Ermitteln Sie in der folgenden Auflistung alle Zeilen, welche die Zeichenfolge „Viewport“ enthalten, und geben Sie diese Zeilen wieder. Achten Sie dabei auf Groß- und Kleinschreibung.
#### DATENAUSZUG
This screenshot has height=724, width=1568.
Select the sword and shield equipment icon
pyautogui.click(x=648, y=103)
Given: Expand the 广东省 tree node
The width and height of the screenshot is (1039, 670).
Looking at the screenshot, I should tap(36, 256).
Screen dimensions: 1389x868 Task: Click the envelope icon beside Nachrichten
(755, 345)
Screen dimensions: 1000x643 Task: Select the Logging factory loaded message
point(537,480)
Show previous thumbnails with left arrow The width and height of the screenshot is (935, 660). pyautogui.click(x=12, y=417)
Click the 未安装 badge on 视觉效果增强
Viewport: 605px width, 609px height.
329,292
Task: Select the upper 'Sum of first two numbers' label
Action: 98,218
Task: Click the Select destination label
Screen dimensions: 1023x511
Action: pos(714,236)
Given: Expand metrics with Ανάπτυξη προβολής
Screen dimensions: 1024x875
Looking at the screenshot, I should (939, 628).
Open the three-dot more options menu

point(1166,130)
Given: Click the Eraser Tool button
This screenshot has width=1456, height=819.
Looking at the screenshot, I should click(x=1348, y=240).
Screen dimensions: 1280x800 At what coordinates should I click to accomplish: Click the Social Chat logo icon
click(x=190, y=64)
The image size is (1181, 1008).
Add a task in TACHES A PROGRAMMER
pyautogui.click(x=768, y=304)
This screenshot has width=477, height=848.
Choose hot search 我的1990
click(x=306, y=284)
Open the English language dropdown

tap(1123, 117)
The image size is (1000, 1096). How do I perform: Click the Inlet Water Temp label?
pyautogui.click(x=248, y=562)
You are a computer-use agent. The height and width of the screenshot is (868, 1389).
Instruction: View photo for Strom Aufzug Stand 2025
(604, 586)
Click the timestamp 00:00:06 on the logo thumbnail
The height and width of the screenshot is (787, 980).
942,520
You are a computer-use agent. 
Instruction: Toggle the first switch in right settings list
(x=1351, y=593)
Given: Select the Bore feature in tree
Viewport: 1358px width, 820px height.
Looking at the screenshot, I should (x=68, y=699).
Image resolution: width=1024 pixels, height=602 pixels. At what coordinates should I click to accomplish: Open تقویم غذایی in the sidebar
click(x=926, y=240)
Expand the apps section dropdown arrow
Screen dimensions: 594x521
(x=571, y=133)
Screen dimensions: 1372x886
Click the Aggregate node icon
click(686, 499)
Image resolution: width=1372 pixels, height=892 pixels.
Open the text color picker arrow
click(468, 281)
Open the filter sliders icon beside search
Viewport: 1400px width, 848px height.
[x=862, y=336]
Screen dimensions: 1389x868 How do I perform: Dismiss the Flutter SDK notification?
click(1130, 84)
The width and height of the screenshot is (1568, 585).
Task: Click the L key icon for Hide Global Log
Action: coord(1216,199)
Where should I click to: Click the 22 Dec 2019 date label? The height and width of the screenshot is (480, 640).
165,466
########
## LÖSUNG
Viewport: 605px width, 609px height.
Viewport: 1358px width, 820px height.
Viewport: 1400px width, 848px height.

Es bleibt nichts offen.